The elder is the source of wisdom in many communities (though in western society the elder is often redundant). The elder is the consultant belonging to the wisdom tradition represented so well by Jesus through his parables. Here there is no interpretation imposed from outside. Lamdin writes beautifully about this:

“Every time you are faced with something that puzzles you and you discuss it with friends and in the end come to your own decision, you are exercising your freedom and your responsibility. You are more fully inhabiting the world that God has given us in which to work out what it means to be made in God’s image. Every time you do what you are told without thinking, you opt out of the calling that the early stories of Genesis seem to indicate God has imagined for us all.”

The contemplative secures the place of the important and the priority for “prayer, meditation and contemplation” in a world that is at it 24/7.

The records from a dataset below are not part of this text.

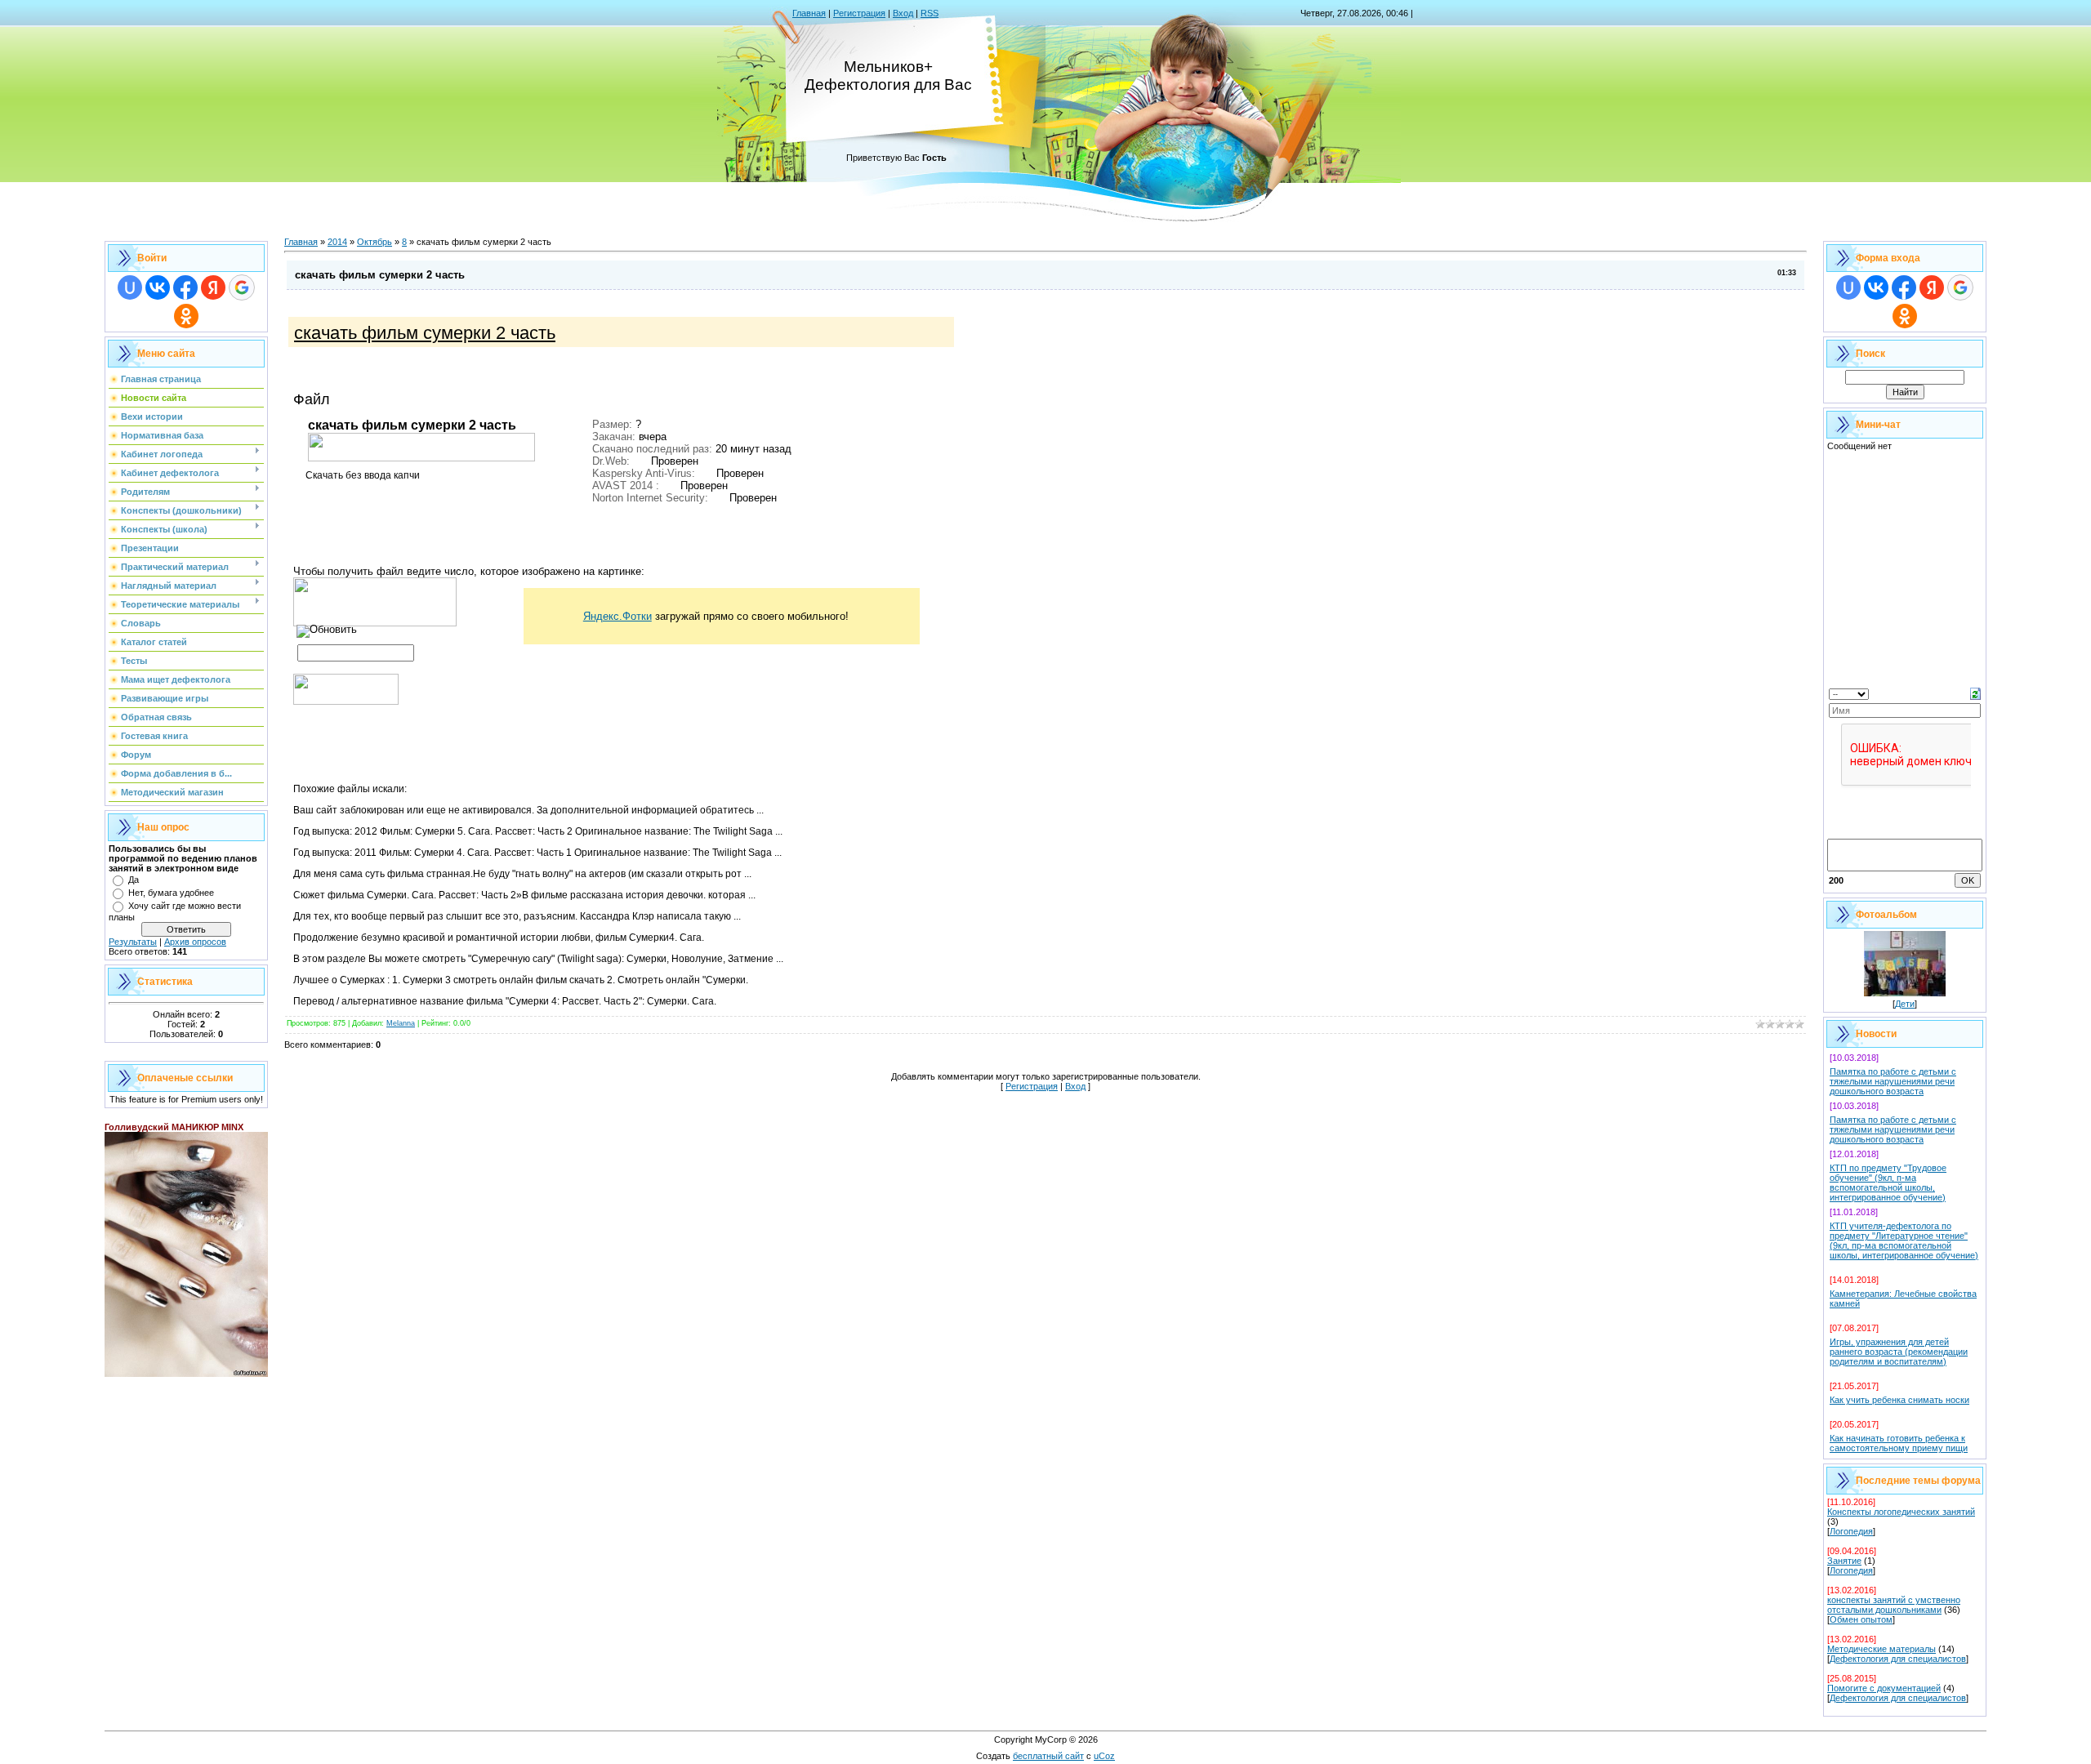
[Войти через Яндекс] (213, 287)
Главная (809, 13)
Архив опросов (195, 942)
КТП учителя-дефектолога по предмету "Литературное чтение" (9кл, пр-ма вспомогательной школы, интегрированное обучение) (1904, 1240)
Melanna (400, 1023)
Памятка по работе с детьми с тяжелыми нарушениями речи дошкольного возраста (1893, 1081)
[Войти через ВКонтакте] (157, 287)
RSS (929, 13)
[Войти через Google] (242, 287)
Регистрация (859, 13)
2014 (337, 242)
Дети (1905, 1004)
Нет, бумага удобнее (171, 893)
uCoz (1104, 1756)
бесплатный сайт (1048, 1756)
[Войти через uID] (130, 287)
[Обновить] (1975, 692)
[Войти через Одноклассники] (186, 316)
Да (133, 879)
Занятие (1844, 1561)
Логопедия (1851, 1531)
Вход (903, 13)
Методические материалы (1881, 1649)
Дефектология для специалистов (1898, 1659)
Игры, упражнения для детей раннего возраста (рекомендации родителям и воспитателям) (1899, 1351)
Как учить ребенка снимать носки (1899, 1400)
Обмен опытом (1861, 1619)
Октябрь (374, 242)
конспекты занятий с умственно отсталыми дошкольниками (1893, 1605)
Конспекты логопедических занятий (1901, 1512)
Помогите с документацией (1884, 1688)
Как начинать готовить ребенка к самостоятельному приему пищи (1899, 1443)
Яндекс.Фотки (617, 616)
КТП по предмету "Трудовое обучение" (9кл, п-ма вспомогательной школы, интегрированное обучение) (1888, 1182)
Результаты (133, 942)
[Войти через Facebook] (185, 287)
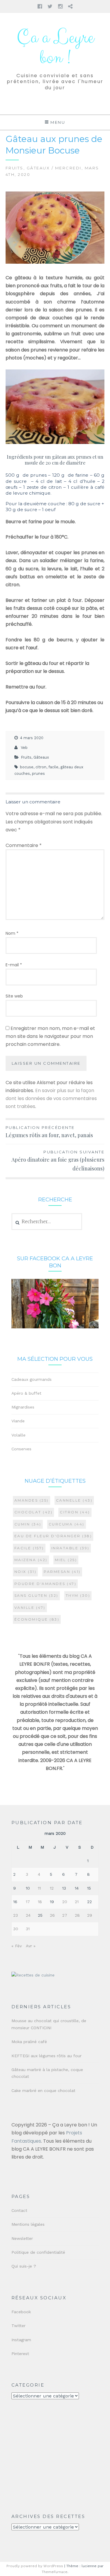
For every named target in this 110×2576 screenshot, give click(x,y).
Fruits (14, 168)
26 (52, 1915)
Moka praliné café (29, 2041)
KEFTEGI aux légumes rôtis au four (46, 2055)
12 (52, 1888)
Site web (14, 996)
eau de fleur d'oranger (53, 1536)
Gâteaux (38, 168)
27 (64, 1915)
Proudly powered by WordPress (34, 2566)
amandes (31, 1500)
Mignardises (22, 1407)
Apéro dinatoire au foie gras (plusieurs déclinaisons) (57, 1161)
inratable (70, 1548)
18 (40, 1901)
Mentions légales (28, 2224)
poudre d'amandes (45, 1583)
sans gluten (36, 1595)
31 (28, 1928)
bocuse (26, 767)
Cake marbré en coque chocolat (43, 2090)
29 (89, 1915)
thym (78, 1595)
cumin (27, 1524)
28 (77, 1915)
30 (15, 1928)
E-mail (14, 965)
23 (15, 1915)
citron (40, 767)
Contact (19, 2210)
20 (64, 1901)
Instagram (21, 2339)
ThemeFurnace (54, 2572)
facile (53, 767)
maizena (31, 1560)
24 (28, 1915)
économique (37, 1619)
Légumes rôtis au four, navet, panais (49, 1132)
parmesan (62, 1571)
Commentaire (24, 845)
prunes (38, 773)
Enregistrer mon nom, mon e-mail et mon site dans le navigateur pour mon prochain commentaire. (50, 1036)
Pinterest (20, 2353)
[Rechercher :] (46, 1221)
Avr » (30, 1945)
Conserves (21, 1448)
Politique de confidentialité (38, 2252)
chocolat (33, 1512)
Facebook (21, 2311)
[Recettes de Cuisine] (33, 1975)
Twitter (18, 2325)
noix (25, 1571)
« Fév (16, 1945)
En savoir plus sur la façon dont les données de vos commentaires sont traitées (51, 1098)
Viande (18, 1421)
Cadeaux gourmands (31, 1379)
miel (66, 1560)
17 (28, 1901)
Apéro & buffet (26, 1393)
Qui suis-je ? (23, 2266)
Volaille (18, 1435)
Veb (24, 747)
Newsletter (22, 2238)
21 (77, 1901)
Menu (57, 122)
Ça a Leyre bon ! (55, 47)
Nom (12, 933)
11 (39, 1888)
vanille (29, 1607)
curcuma (66, 1524)
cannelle (74, 1500)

Lamdin’s comments on the prophet are inspired by Arbuckle’s work on leadership, which Lamdin refers to as the “only book on leadership which is about dissent”. Gerry Arbuckle suggests that the “healthy future of any organisation is to be found not only in the leadership of the hierarchy but also in the leadership that emerges in dissatisfaction and dissents, and in the conflicts between them” It is the prophet who raises the voice of the poor and needy, “a voice that cries for justice, an end to evil abuse of power and the redistribution of wealth”.

Some questions:

Where is there monarchy and where are the warriors in my organisation? Are they strictly necessary in these circumstances?
Should we build a whole leadership industry around them?
Do the politics of salvation shape our pedagogy and church? What would they look like if they didn’t?
And where are the servants, elders, contemplatives and prophets through whom our souls really rejoice?